LITTLE ROCK Recent DVD releases:
Bigger Than Life (Not rated, 96 minutes) - This 1956 film by Nicholas Ray - his follow-up to Rebel Without a Cause - was utterly ignored upon its release and gets its first DVD release thanks to the Criterion Collection. That’s a good thing; Bigger Than Life is a dark cautionary tale about suburban ennui that feels like an unacknowledged antecedent to the AMC TV series Breaking Bad. James Mason is a meek schoolteacher whose life is saved by cortisone pills that in turn cause hallucinations and heighten his frustrations. The Blu-ray release isexceptionally crisp, capturing the deep blacks of Ray’s expressionistic shadows.
Dear John (PG-13, 108 minutes) - Another “timeless’ romance from the pen of Shakespeare-level genius Nicholas Sparks made into a mediocre movie starring pretty young people (Channing Tatum and Amanda Seyfried). They have an epistolary romance. Filmed in South Carolina.

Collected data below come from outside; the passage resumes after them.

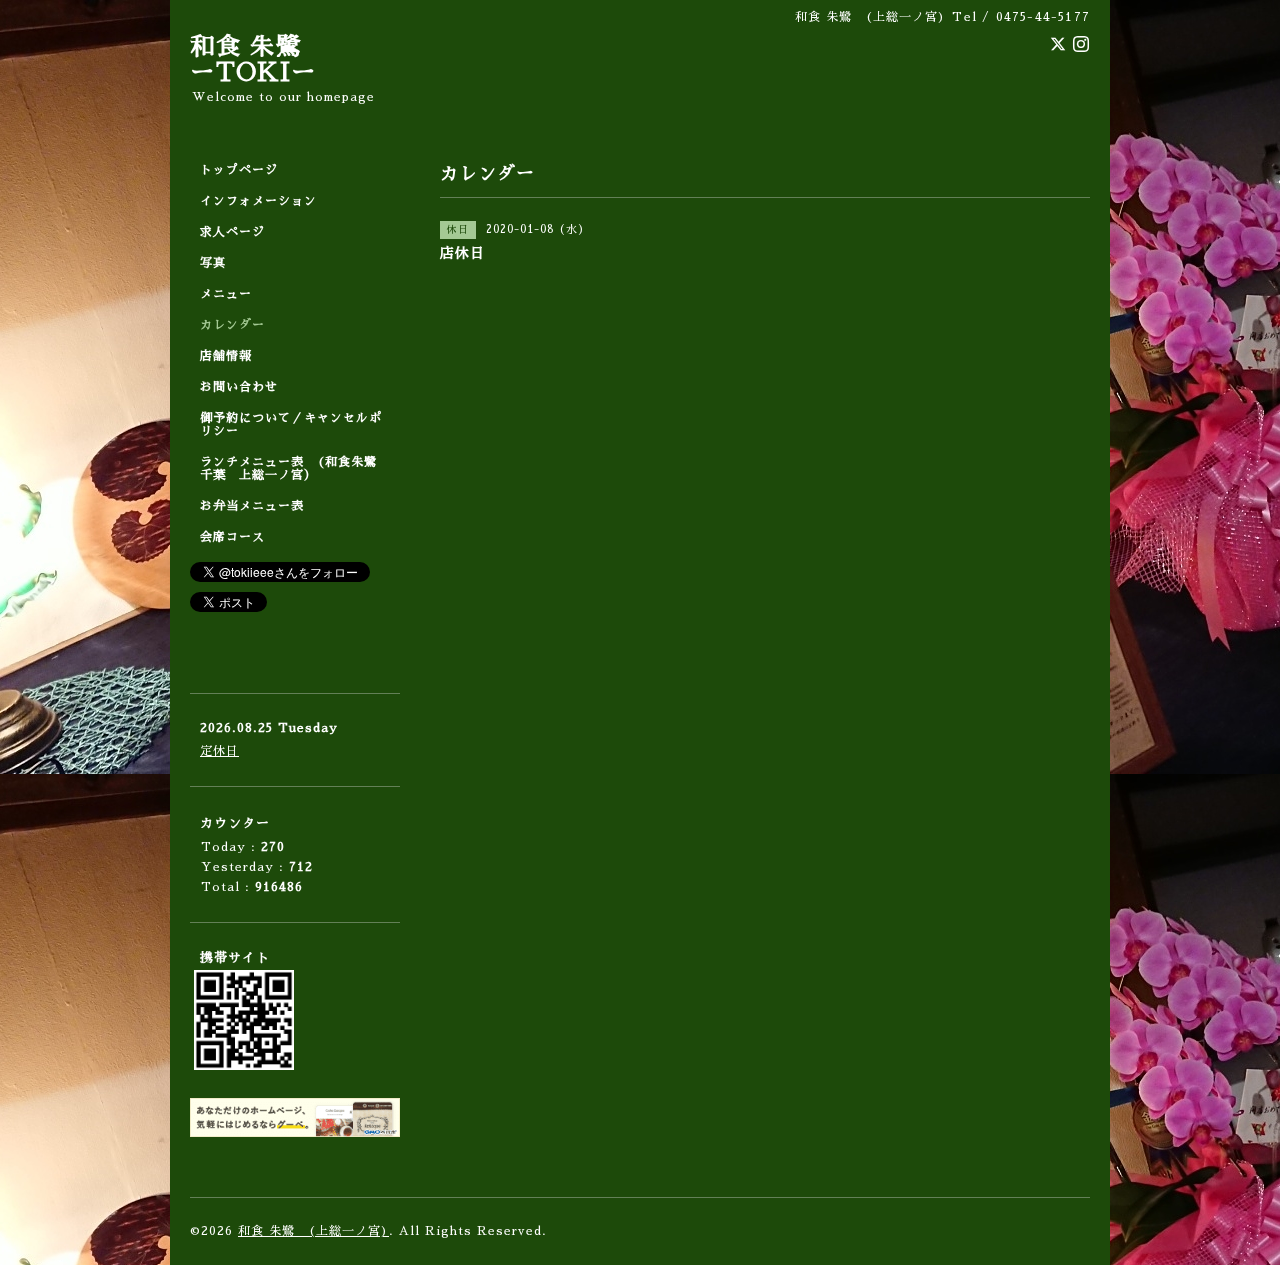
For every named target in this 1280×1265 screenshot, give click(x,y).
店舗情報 (226, 356)
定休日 (219, 751)
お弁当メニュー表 (252, 506)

My Dog (Not rated, 52 minutes) - Short, sweet documentary about famous folks and their dogs. Interviewees include Edward Albee, Glenn Close, Lasse Hallstrom, Edie Falco among others.
Mystery Team(R, 105 minutes)- Enjoyably crude and occasionally sharply observed dork comedy by Derrick Comedy, a troupe of young unknowns who have gained a YouTube following. This, their first feature film, is about a trio of Encyclopedia Brown-style kid detectives suddenly charged with solving a very adult crime. While this slim premise can’t hold up for the length of the feature, there are some moments of genuine wit. And a lot of blood and sex.
The Road (R, 112 minutes) - Literal-minded, earnest and honest in its slouching way, John Hillcoat’s adaptation of Cormac McCarthy’s novel is brave in the dumb way brutes sometimes seem to be, as though it knows no alternative. It knows no humor except that which it doesn’t perceive, the grim joke it sometimes makes of itself with its relentless slog toward nothing but the barest hint of something better.
Summer Hours (Not rated, 102 minutes) - Olivier Assayas’ leisurely paced but intensely gripping film - which doesn’t lend itself to facile capsulization - follows three generations of a French family as they prepare for the imminent death of their matriarch, and the subsequent dispersal of her large and valuable art collection. Wonderfully acted and vividly realized, with Juliette Binoche,Charles Berling, Kyle Eastwood and Jeremie Renier.
Tell-Tale (R, 92 minutes) - Michael Cuesta’s grisly thriller - a modern updating of Poe’s canonical short story “The Tell-Tale Heart” - is an ingenious step up from the usual genre suspects. Here, Josh Lucas plays a single father with a terminally ill daughter who receives an emergency heart transplant and begins experiencing flashbacks to the donor’s murder. Possibly Lucas’ best performance to date, with able supporting work by Brian Cox as a detective whose agenda isn’t immediately clear.